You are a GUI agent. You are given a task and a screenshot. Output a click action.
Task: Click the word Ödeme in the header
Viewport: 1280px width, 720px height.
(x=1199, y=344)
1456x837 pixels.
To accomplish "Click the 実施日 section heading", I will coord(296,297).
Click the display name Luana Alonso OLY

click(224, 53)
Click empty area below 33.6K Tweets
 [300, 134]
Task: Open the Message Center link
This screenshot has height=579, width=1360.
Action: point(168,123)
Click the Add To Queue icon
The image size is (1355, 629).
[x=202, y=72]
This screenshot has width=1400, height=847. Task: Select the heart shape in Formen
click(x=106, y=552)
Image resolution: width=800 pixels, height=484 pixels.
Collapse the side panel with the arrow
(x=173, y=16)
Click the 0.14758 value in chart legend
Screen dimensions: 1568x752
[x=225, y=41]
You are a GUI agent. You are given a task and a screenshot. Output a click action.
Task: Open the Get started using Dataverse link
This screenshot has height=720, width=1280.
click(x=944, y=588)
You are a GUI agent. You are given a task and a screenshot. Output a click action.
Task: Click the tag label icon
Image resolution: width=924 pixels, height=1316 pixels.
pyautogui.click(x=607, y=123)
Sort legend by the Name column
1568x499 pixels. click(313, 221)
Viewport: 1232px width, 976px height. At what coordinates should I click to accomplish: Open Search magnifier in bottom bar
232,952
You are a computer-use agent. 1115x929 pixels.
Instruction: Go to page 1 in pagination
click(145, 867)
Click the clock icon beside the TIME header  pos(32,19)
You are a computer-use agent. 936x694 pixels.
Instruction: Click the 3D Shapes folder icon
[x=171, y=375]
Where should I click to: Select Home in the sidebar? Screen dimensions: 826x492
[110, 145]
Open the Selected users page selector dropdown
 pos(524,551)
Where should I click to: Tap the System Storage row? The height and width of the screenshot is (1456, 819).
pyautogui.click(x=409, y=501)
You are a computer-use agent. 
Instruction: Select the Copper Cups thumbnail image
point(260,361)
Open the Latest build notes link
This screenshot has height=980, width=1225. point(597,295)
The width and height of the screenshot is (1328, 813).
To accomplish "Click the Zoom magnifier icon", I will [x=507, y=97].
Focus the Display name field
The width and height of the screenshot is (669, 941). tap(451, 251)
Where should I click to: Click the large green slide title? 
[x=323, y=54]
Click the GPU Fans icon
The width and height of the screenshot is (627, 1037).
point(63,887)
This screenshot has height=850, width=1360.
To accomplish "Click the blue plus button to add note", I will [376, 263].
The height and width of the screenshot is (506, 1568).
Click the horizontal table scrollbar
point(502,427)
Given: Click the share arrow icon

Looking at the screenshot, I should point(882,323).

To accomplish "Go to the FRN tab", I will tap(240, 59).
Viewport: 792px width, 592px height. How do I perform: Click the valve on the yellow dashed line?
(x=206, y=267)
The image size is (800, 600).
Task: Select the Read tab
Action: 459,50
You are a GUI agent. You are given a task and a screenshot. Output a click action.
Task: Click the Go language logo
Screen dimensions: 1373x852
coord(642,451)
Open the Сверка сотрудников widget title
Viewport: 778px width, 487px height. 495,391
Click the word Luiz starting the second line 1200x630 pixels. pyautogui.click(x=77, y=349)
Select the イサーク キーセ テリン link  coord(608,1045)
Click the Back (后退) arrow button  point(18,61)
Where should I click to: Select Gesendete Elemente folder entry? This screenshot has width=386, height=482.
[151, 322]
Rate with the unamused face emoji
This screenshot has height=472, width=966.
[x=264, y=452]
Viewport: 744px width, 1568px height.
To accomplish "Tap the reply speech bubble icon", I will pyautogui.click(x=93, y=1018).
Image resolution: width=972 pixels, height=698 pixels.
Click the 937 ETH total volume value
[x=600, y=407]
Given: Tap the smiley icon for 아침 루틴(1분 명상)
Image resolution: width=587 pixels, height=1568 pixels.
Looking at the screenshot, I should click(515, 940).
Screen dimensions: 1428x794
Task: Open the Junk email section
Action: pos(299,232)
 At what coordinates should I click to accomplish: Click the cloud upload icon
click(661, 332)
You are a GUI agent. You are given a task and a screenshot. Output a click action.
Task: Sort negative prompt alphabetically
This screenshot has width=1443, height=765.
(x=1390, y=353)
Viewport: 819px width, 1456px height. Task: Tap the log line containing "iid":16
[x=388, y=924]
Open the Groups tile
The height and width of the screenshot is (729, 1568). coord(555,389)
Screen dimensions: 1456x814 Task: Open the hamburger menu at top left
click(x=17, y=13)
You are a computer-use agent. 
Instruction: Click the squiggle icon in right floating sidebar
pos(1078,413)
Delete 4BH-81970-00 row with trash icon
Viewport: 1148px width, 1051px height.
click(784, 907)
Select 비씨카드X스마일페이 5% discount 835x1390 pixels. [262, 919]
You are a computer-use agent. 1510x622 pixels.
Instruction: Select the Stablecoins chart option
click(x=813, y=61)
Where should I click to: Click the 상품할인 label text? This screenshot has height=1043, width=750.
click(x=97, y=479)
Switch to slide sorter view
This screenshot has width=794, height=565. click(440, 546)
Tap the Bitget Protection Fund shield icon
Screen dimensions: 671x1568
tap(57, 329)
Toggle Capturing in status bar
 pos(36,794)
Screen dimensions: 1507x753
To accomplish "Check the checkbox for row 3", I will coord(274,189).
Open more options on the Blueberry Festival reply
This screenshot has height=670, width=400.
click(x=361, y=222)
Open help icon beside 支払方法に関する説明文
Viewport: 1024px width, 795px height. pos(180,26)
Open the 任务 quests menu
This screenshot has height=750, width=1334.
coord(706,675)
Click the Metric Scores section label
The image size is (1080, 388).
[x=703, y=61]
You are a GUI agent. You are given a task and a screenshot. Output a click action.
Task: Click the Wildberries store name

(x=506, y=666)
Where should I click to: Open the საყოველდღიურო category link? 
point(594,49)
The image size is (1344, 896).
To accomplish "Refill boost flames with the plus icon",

=======

Filter on the word "plus": copy each matching line from the entries above.

To accomplish "Click the blue plus button to add note", I will [376, 263].
To accomplish "Refill boost flames with the plus icon",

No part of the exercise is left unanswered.